HO CHI MINH CITY, Vietnam – On the eve of Veterans Day, FOX31 has just returned from an exclusive mission to Vietnam alongside survivors of one of that war’s deadliest battles.
The men of the US Army 7th Cavalry just spent ten emotional days in Vietnam, at the invitation of The Greatest Generations Foundation. The charity, founded in Denver in 2004, returns war heroes to the battlefields where they served all over the world.
These heroes took part in a battle that changed the course of the war, and left hundreds of Americans dead and wounded. It was the Battle of Ia Drang in November 1965. US Army soldiers who’d been dropped by helicopter at landing zones in Vietnam’s Central Highlands were ambushed by hundreds of soldiers from the People’s Army of Vietnam. The casualty count was staggering. Some 237 US soldiers were killed and 258 were wounded.
The battle was made famous by the 2002 Mel Gibson movie, “We Were Soldiers.”

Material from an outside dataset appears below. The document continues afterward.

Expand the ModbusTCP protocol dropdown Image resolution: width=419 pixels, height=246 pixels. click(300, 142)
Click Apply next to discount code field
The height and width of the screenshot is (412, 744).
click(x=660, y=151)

James Lawrence, 78, of Birmingham, Alabama was injured in the battle and never returned to Vietnam until now.
“The most memorable thing was simply being shot at, and coming to the realization that they were trying to kill us. They were trying to kill me. And we had to fight back to survive,” Lawrence told FOX31.
On this return trip, the men traveled the streets of Ho Chi Minh City (formerly known as Saigon) in war-era Jeeps, fired machine guns at a weapons range, and climbed through a network of tunnels used by the Viet Cong during the war. More than half a century after their first visit here, the Vietnam of today is a much different place.
“I wasn’t sure if I really wanted to come back,” said John Cahill, 77, of Leominster, Mass.
“Fifty years ago there was a Vietnam that we knew back then. You’re coming back now and I see the changes and the difference in the people. It’s good to come back,” he added.
The return to Vietnam was emotional for Jesse “Bud” Alley of Signal Mountain, Tenn. He was a platoon leader at Landing Zone Albany in the Battle of Ia Drang. A friend, Garrett Lee, died in his arms.
“And he was wounded so bad I tried to save him and did all I could to try and save him. He was hurt so bad, and so I just lay there beside him when he died. That’s the face – that’s the face I see every night when I go to sleep. That’s the ghost for me,” Alley said.
That’s why these survivors returned: to honor the fighters who died, and confront the haunting memories of war.
“I’m looking for closure, you know, and I’m not sure that I’m ever going to find closure,” said Robert Jones of Cape Cod, Mass.
They left Vietnam once, but it never left them. And after this return trip, it’s clear – it never will.
“Today it’s a whole different place. And if we don`t step forward then you’re going to get stuck back where you were,” said Cahill.